* _PREGUNTAS_:
**A.** Según el texto sobre Dragon Ball Z: Super Butōden, ¿qué compañía desarrolló ese juego?
**B.** En el texto sobre Dragon Ball Z: Super Butōden, cambia "Francia" por "Alemania" en el fragmento que va desde "Llegó el dragón" hasta "simultáneos entre regiones.".

Por cerca de 20.000 pesetas (no hubo un precio fijo) podíamos conseguir el deseado Dragon Ball Z: Super Butōden en su versión japonesa e hizo crecer el mercado de la importación.
Y precisamente en ellas apareció. Un juego de lucha 1 contra 1 de la serie que marcó la infancia de toda una generación. El Street Fighter II que haría enfrentarnos al por aquel entonces el principal villano de Dragon Ball: Célula. Pero eso no significaba que las imágenes de las revistas llegaran a poder ser jugables en casa algún día. Estábamos cansados de ver como el mercado japonés recibía títulos y más títulos que no cruzaban el charco lo que nos hizo entrar en pánico. Un temor que las tiendas más espabiladas supieron convertir en negocio.
Por cerca de 20.000 pesetas (no hubo un precio fijo) podíamos conseguir el deseado Dragon Ball Z: Super Butōden. El primer juego de lucha donde éramos Super Saiyans. Pero esto no era suficiente. La restricción regional había que sortearla y para ello necesitábamos un adaptador adicional en el que insertar todos nuestros ahorros materializados en un cartucho además de un juego PAL para engañar a la máquina. Los Honey Bee y similares hicieron su agosto gracias al juego desarrollado por TOSE.
Se rompieron demasiadas huchas para conseguir el cartucho de la izquierda.
Llegó el dragón
Todo esto ocurrió en 1993 y Bandai no podía permitirlo. A finales de ese mismo año la compañía, con mucha presencia en Francia, lanzó en mercado PAL, al fin, tanto el juego de SNES como la primera aventura de Dragon Ball para NES. El mercado de importación explotó gracias Dragon Ball Z: Super Butōden pero no murió ahí y continuó su camino a lo largo de las años siendo una vía más para los deseosos de, por un lado, títulos que no podrían jugar de otra forma y otro, disfrutar de ellos lo antes posible en un momento donde no frecuentaban los lanzamientos simultáneos entre regiones.

* _FILAS PROPORCIONADAS_:
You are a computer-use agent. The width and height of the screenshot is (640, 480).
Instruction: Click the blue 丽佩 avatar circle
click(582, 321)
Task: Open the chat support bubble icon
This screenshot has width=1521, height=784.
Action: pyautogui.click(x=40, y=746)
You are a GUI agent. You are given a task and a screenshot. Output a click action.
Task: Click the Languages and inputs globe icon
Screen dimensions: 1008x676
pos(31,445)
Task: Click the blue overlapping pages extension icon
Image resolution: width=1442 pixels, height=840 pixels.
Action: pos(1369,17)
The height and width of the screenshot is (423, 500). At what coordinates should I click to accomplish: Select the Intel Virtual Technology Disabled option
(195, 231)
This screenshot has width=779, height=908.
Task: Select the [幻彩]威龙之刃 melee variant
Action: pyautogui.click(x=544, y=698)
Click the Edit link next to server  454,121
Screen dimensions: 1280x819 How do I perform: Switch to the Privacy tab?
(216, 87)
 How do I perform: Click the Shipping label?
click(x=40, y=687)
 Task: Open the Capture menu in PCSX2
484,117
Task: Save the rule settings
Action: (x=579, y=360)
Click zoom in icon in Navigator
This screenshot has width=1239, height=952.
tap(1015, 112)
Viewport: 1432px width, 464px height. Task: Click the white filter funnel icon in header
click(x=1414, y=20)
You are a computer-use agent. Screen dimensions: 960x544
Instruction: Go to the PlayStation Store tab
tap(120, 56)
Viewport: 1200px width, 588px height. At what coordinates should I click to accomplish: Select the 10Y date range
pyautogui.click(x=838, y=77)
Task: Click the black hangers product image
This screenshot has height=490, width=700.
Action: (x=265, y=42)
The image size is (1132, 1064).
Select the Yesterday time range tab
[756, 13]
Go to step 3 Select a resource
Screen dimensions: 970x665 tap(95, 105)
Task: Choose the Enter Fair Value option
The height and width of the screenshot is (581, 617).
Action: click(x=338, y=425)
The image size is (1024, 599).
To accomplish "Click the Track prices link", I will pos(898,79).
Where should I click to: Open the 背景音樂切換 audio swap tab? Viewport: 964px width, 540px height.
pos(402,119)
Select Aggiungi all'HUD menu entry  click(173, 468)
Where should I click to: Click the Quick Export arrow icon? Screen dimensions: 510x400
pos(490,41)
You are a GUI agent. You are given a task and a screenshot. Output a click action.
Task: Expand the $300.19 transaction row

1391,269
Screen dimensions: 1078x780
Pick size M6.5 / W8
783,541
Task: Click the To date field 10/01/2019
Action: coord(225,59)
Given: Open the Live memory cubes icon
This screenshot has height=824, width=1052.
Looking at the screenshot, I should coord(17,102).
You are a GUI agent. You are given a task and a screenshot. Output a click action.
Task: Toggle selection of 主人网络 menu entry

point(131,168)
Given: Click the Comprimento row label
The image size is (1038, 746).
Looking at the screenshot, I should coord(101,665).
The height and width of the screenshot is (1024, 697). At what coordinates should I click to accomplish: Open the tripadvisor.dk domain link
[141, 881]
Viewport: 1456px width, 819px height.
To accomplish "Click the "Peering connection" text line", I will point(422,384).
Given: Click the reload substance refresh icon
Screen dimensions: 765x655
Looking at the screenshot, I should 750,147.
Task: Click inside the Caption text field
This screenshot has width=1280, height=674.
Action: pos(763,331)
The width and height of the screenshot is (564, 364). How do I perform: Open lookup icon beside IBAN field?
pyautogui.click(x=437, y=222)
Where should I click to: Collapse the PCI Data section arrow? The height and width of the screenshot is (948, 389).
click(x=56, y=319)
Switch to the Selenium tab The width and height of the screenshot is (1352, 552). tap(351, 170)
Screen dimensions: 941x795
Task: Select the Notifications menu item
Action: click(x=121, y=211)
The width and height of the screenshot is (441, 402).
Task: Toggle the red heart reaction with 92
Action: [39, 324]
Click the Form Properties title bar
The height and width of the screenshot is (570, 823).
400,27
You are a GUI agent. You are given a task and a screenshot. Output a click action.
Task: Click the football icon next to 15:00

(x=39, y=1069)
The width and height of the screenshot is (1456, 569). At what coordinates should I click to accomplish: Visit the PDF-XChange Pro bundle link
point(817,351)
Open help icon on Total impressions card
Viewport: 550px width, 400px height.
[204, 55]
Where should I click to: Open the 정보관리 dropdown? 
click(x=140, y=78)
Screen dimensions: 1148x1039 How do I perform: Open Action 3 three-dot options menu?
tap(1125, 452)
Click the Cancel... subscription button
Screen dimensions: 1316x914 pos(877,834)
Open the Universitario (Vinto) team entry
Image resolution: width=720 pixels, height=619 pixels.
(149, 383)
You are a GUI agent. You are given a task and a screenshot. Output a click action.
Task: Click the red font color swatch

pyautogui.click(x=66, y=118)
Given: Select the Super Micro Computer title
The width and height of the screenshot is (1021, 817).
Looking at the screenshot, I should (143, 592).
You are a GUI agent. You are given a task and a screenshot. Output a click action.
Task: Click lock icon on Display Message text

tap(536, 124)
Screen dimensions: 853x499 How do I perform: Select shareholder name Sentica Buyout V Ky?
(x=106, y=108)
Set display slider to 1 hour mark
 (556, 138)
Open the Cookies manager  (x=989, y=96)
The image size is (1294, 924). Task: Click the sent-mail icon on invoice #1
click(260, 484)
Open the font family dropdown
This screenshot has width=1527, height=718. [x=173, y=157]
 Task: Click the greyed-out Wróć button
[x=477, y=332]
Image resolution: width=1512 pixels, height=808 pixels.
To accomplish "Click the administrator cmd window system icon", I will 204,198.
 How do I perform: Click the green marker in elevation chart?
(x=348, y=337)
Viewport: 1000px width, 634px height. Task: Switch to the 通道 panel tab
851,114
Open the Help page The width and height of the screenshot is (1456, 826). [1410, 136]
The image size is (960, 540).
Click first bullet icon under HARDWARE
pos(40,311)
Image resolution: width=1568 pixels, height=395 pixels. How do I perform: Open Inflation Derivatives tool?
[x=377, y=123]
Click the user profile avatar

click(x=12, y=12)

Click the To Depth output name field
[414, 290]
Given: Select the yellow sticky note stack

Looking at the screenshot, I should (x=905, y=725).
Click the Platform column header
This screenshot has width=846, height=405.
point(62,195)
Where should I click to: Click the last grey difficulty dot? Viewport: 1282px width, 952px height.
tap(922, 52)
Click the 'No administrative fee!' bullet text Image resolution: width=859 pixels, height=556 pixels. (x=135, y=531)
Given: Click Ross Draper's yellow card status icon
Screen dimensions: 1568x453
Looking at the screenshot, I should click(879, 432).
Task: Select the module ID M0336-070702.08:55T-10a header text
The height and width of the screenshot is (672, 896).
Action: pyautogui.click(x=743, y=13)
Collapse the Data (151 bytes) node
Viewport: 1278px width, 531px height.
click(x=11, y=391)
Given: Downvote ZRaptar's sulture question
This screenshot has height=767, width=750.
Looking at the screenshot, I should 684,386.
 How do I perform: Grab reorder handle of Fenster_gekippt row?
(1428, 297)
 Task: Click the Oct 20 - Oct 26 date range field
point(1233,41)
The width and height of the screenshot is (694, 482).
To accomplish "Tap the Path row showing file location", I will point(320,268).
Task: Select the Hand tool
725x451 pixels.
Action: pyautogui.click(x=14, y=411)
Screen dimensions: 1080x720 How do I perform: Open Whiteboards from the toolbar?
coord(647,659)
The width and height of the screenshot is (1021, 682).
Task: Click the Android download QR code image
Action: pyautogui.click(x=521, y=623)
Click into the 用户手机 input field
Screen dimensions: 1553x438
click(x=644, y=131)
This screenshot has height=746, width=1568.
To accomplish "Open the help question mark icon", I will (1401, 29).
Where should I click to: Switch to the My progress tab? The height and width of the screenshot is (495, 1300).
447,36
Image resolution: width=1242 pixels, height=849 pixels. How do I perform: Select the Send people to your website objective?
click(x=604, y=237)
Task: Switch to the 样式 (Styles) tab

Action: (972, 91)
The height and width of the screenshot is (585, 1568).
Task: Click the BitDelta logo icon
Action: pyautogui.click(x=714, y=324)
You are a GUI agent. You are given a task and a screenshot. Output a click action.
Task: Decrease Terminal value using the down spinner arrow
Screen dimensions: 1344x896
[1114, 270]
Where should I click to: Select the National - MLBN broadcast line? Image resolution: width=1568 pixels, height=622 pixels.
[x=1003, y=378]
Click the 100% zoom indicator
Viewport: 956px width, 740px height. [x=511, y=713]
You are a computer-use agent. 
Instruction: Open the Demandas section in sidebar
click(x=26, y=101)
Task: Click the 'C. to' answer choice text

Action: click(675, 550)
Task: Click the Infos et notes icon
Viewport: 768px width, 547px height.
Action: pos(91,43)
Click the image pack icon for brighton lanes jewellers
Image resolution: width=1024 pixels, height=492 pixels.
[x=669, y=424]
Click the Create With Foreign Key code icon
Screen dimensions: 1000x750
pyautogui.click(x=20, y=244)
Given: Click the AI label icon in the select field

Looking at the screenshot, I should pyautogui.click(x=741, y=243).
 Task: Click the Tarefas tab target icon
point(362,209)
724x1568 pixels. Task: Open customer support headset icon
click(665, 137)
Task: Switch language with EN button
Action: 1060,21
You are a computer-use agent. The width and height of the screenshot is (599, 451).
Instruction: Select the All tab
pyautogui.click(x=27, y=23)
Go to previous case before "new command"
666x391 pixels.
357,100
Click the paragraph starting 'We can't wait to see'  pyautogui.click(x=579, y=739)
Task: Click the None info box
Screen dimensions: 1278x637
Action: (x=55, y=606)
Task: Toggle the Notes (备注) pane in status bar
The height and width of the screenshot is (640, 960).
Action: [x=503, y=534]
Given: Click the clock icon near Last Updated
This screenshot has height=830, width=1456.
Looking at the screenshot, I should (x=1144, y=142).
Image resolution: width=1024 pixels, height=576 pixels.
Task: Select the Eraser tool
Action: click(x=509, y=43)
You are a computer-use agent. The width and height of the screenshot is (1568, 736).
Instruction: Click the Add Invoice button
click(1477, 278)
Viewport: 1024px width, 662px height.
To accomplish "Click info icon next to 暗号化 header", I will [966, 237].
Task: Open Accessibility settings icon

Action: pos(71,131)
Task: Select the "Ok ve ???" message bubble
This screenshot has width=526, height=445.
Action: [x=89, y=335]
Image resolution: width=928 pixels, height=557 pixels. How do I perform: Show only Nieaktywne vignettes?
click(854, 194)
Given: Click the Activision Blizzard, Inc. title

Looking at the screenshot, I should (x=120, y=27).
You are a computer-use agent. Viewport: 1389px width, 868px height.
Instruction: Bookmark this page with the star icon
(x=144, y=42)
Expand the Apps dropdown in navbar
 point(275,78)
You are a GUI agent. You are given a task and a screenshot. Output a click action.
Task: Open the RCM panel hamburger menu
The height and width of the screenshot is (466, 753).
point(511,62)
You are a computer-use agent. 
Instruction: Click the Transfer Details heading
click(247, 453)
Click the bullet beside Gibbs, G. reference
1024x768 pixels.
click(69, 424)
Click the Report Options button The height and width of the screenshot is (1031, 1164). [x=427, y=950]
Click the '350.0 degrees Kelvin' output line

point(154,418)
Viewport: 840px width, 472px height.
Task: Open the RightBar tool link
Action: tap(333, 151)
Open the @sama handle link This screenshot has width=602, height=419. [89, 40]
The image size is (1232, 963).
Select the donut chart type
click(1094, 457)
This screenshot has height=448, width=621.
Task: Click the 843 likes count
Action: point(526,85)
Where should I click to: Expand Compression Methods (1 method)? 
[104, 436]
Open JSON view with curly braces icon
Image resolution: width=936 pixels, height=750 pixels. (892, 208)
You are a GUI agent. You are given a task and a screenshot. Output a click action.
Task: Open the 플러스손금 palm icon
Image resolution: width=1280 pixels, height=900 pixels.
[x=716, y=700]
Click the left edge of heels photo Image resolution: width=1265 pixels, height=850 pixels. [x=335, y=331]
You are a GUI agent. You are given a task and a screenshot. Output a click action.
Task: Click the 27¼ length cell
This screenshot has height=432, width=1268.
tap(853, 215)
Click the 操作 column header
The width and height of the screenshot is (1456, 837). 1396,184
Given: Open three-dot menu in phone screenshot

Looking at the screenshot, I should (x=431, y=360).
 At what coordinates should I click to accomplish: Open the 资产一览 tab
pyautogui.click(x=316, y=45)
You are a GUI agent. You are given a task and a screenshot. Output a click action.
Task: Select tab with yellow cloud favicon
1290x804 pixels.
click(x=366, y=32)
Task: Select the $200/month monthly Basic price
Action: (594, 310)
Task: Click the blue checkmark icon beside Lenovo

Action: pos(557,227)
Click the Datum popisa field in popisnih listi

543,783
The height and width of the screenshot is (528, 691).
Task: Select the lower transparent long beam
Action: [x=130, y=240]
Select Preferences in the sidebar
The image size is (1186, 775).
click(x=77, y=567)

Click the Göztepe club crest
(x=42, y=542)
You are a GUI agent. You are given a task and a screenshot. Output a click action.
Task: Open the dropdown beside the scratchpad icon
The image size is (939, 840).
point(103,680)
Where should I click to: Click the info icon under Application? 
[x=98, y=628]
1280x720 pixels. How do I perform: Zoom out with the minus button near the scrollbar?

* _RESPUESTAS_:
**A.** TOSE.

**B.**
Llegó el dragón
Todo esto ocurrió en 1993 y Bandai no podía permitirlo. A finales de ese mismo año la compañía, con mucha presencia en Alemania, lanzó en mercado PAL, al fin, tanto el juego de SNES como la primera aventura de Dragon Ball para NES. El mercado de importación explotó gracias Dragon Ball Z: Super Butōden pero no murió ahí y continuó su camino a lo largo de las años siendo una vía más para los deseosos de, por un lado, títulos que no podrían jugar de otra forma y otro, disfrutar de ellos lo antes posible en un momento donde no frecuentaban los lanzamientos simultáneos entre regiones.